I agree. Trump is a symptom. And it won’t be easy to overthrow what he represents.
Keynes was frustrated by the American negotiator Harry Dexter White whose main objective was to ensure US dominance despite his links to the Soviet Union. White wanted to break up the British system of Imperial preference so American firms could enter that market.
However, Keynes’ ideas were used in a wider context and gave the world growth and an improvement in living standards not seen before.
I take the view that Europe offers a better vision of the future than the US or China. It is not perfect by any means but countries co-operate not just in economic matters, but politically and socially. Europe plays a major part in international organisations. The rule of law and the ECHR are followed for the most part. The provision for social security and health is better and scientific advances are made. Europe military effort is mainly defensive. We can quibble but I’d live in Europe than the US, China or Russia.
It often takes a crisis to focus the mind and Trump has provided that. This forum shows some people are thinking and expressing a view.
On balance I agree, but I’ve never forgotten being in Cyprus for a conference, during the “Eurozone” haircut imposed by Germany on poorer Eurozone nations.
The charitable organisation whose conference I was at, operates partly out of Cyprus, and banked there to manage salaries. It was a painful time.
That economic power imbalance needs attention.
Thank you.
Djonze: “Europe is uniquely placed to carry the torch for progressively-led societies that consider the needs of all.”
The global south / zone B may quibble with that statement, especially your use of the world unique.
We certainly do…and I hope we can realise and achieve what you suggest.
However, I look around the world and I see politicians / leaders of institutions that reflect a hollowing-out of capability, emphasis on benefitting themselves and very little commitment to a fairer society all largely caused by neo-liberal dogma. For example, we have a Labour government that is almost indistinguishable from previous Conservative governments.
There are undoubtedly ‘minds’ like Keynes – there are many more but I’m thinking of Stiglitz, Mazzucato, Piketty for example – however, there does not seem to be the political will to listen to and be led by ‘thinkers’ as opposed to vested interests and short-term politicking.
Nonetheless, I truly hope this is the wake-up call – and badly needed reformation – that society needs to improve the lives of the many, rather than just the few.
That’s the “What?” and a very challenging list it is.
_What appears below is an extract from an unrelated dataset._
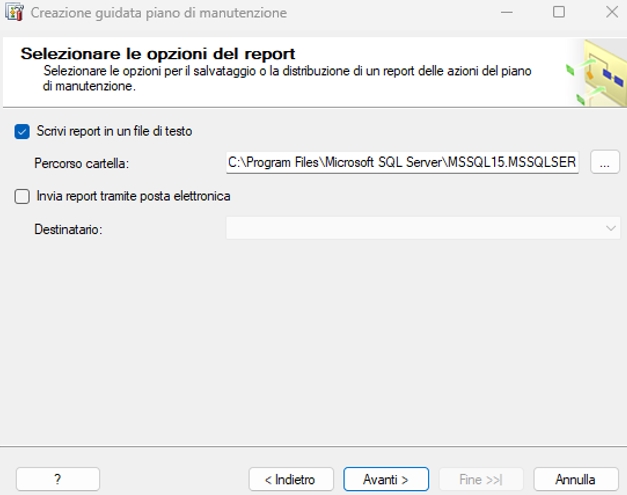The height and width of the screenshot is (495, 627).
Task: Click the 'Invia report tramite posta elettronica' label
Action: pos(134,196)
Then there are the “Who?”.
Where are the gifted, honest, but very realistic women and men who have an understanding of how the world works, and how people work? The ones who aren’t selfish, greedy and dishonest, the ones with understanding and vision, whose chief ambition is to help make the world a better place, people of peace, people of talent, people of goodwill?
I have no doubt that there are thousands of them, scattered around the globe, but at present our world is arranged to ensure that they do not gain influence.
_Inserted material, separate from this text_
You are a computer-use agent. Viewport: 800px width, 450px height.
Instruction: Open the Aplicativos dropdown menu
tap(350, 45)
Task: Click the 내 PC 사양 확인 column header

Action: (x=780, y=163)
How can they be promoted, protected and provided for, so that they can work together to implement what will, in effect, be a global goodwill revolution? (But please, not another moral crusade or vicious revolution of ideological purity.)
Maybe we need a collection of well financed Tufton Streets, scattered around the world, but unlike Tufton St., dedicated to working collaboratively, to make the world a better place.
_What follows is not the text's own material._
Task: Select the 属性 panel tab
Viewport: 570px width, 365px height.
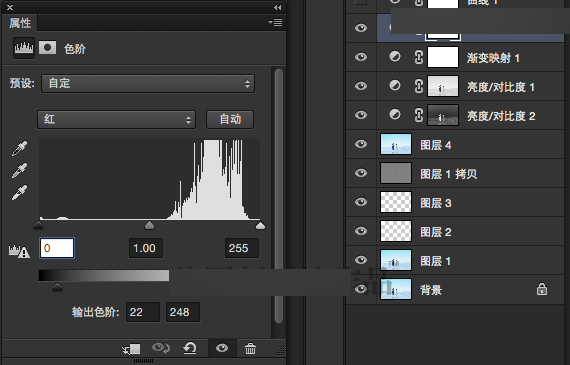Action: point(20,23)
I agree: these people exist.
How do we mobilise them?
The ‘who’. There needs to be a process in place to exclude those who have ‘Dark Triad’ personality traits. Psychopathy/narcissism/machiavellianism. Too many leaders fall into that category eg Trump,Putin,Johnson.
Marianne Williamson offered a very different vision in the US election last year.
She did not manage to break through but did have an impact.
This site gives her thinking. https://marianne2024.com/
The Williamson manifesto is certainly worth reading. Most of what she says could be in a Green Party manifesto – she should work with or for them. One thing she didn’t mention was the need to drastically reduce aviation in the climate and transport sections.
At some point there has to be a message of… Hope. WW2 was ultimately a trigger for significant positive change in its aftermath. As we’ve lost sight of that we’ve spent a period losing what was gained, such as with reduced inequality and erosions in civil freedoms and protections. The hope is that the cataclysm that Trump is proving to the world order is the jolt that pushes the UK to work better with its nearest neighbours, so see where rising inequality inexorably leads, and to trigger actions and agreements that steer away from reaching a similar position to the US.
We may be in ‘interesting times’, but there is a significant increase in discussion that is publicly visible on what a better future could look like.
Let us hope.those voices win, and by hope I don’t mean passively watch, but to speak and act out in support in the hope that we can help make a difference.
Thank you and well said, Richard.
Richard rightly asks: Where is that thinking taking place? Where are the discussions taking place? Where is the diplomacy happening? Where is there this way of trying to cooperate?
If one pays attention to the western MSM, one may think nothing is happening.
Discussions have been taking place since 1998 and the Asian financial crisis and the then Malaysian PM Mahathir Mohamad’s idea of an Asian Monetary Fund. A decade or so later, the BRICS and the Asian Infrastructure Investment and BRICS Development Banks were set up. The BRICS secretariat does a lot, too. In 2009 – 10, I was involved with training Chinese, Russian and Turkish regulators.
Western experts like my friend Kathleen Tyson, ex Fed and Bank of England, are involved with initiatives to bypass the dollar and western financial system. The western MSM won’t have her on as, for starters, she volunteers at a food bank and marches for Palestine.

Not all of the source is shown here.